AUSTIN - Former House majority leader Tom DeLay, the brash Texan who helped build and tightly control a Republican majority in his chamber until resigning in 2005, was sentenced by a state judge on Monday to three years in prison for illegally plotting to funnel corporate contributions to Texas legislative candidates.

State Senior Judge Pat Priest, citing the need for those who write the laws to "be bound by them," rejected DeLay's impassioned argument that he was the victim of political persecution and was improperly accused of breaking the law for doing what "everybody was doing."

Priest said he agreed with a jury's verdict in November that DeLay had committed a felony by conspiring to launder corporate money into the state election, and ordered bailiffs to take DeLay - wearing a navy blue suit and his trademark American-flag lapel pin - to jail immediately. But he was released when DeLay's attorneys quickly posted a $10,000 bond.

Priest also sentenced DeLay to five years in prison on a separate felony conviction of money laundering, but agreed to let him serve 10 years of community service instead of jail time for that charge. Priest acknowledged that DeLay - who said he had already raised and spent $10 million on his defense - would appeal the verdict to higher courts.

But he rejected DeLay's contention that the prosecution's novel use of a money-laundering statute - meant to target bank robbers, drug dealers and criminal fraud - was unjust.

Its use was justified, Priest said, because the crime for which DeLay was convicted was itself novel. DeLay was accused of approving the transfer of $190,000 in corporate funds to the Republican National Committee's coffers in Washington and a return of the same amount in checks to state candidates.

A prison term represents a substantial fall from grace for DeLay, who from 2002 to 2005 was effectively the third most powerful politician in Washington and the gatekeeper for all House legislation. As House majority leader, he became notorious for pursuing the interests of his party and its donors so aggressively and successfully that he earned a nickname as "The Hammer."

DeLay also probably made as many enemies as he did friends, causing some party colleagues - such as current House Speaker John Boehner (R-Ohio) - to openly shun any mimicry of his rigid, demanding style.
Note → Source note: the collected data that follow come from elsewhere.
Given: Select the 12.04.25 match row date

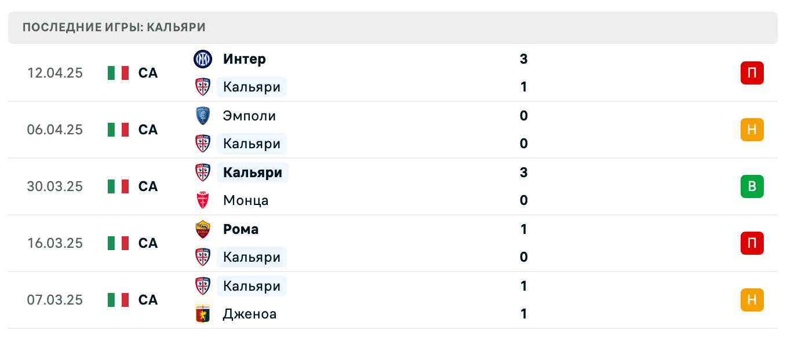Looking at the screenshot, I should coord(55,73).
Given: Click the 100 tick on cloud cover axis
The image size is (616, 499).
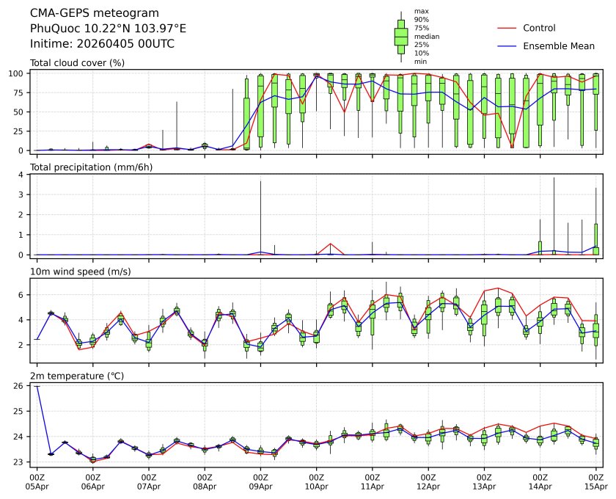Looking at the screenshot, I should tap(18, 73).
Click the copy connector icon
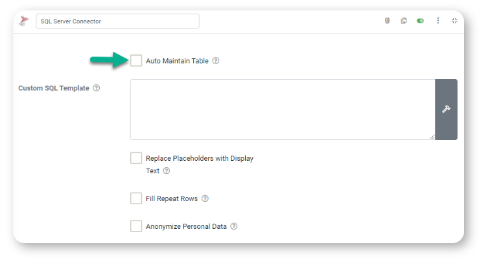Image resolution: width=481 pixels, height=260 pixels. point(404,21)
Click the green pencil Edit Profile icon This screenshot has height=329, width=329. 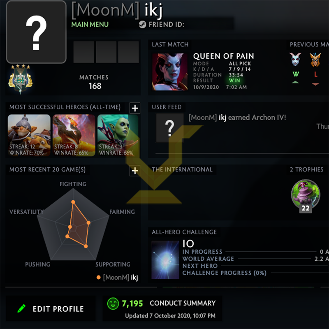tap(21, 308)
One of DeLay's most controversial efforts, known as his "K Street Project," involved pressuring trade associations to donate only to Republicans, despite their stated preference to give to both parties.
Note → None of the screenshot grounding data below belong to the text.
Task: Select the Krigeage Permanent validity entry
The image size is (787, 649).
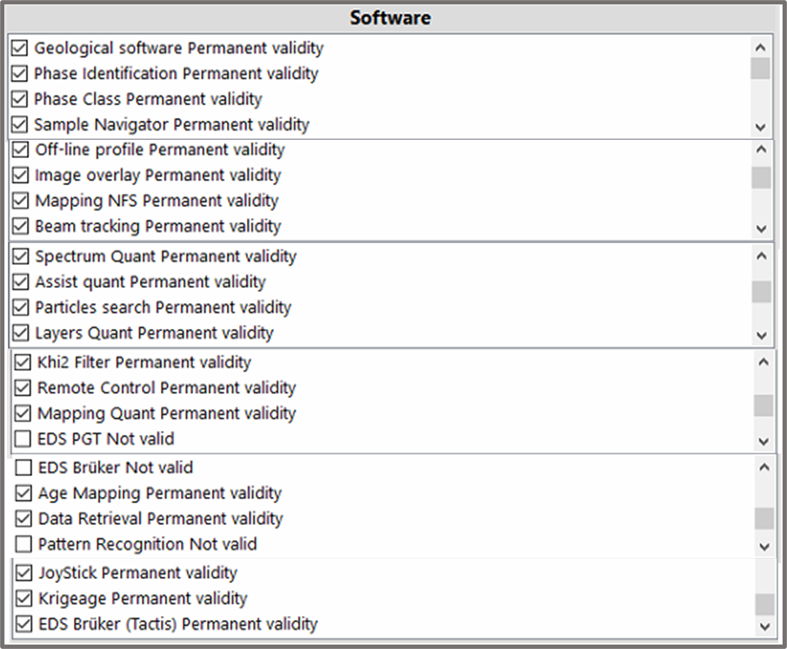Action: [x=143, y=599]
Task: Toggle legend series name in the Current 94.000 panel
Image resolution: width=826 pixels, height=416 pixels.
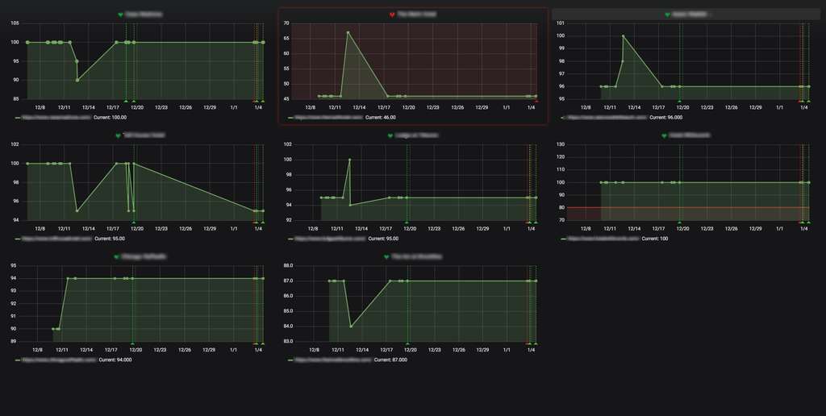Action: (x=60, y=360)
Some analysts have said the ethics cloud that surrounded DeLay contributed to the Democrats' capture of the House in 2006.

Priest delivered his sentence immediately after hearing from prosecutors and the defense Monday.
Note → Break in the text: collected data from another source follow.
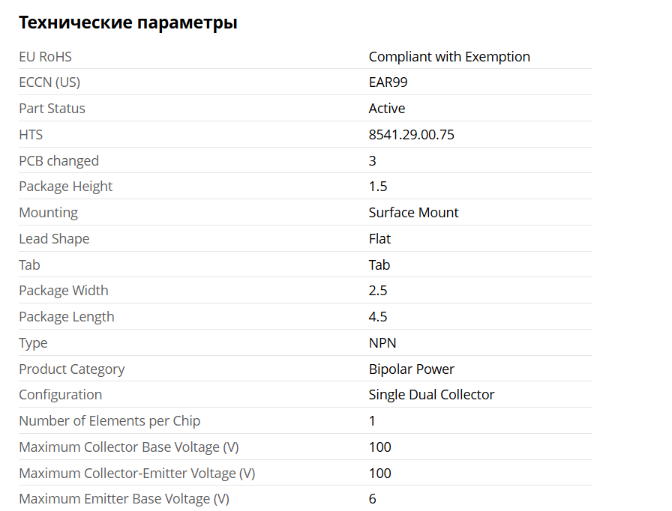Select the Flat lead shape value
This screenshot has width=672, height=511.
[380, 239]
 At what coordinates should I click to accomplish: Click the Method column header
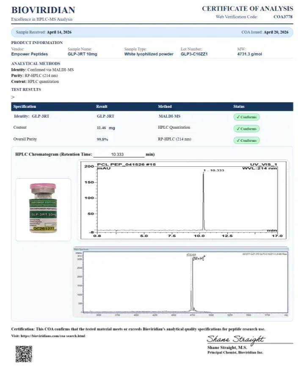(165, 107)
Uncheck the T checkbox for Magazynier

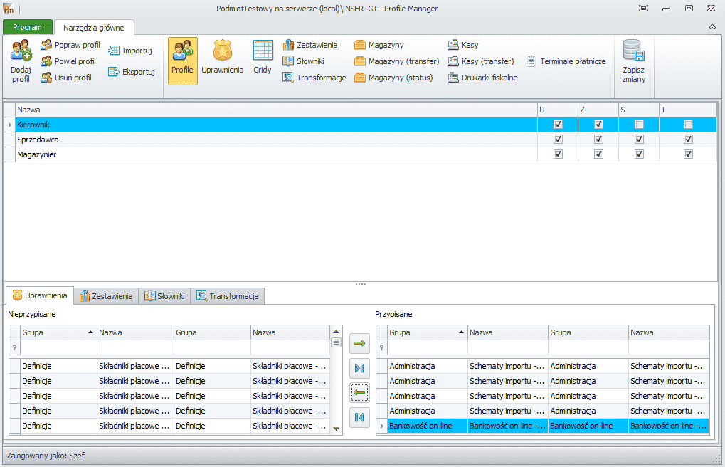(688, 154)
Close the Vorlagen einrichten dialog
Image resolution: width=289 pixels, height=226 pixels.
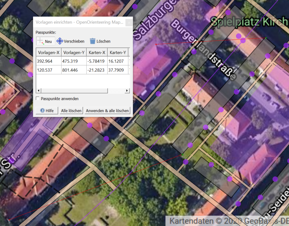(129, 22)
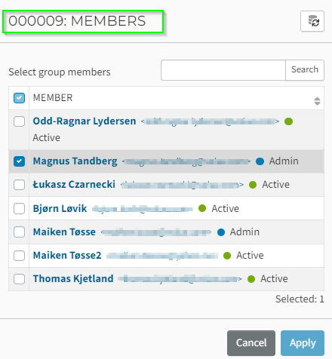
Task: Click the database refresh icon button
Action: (312, 21)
DeLay and his lead attorney, Richard DeGuerin, asked for a sentence of probation and community service, but they may have undercut their plea by declining to show any contrition, a factor that normally weighs in a judge's sentencing deliberations.

"I can't be remorseful for something I don't think I did," said DeLay, who had been silent in front of the jury even while he insisted on his innocence during numerous press conferences outside the courtroom.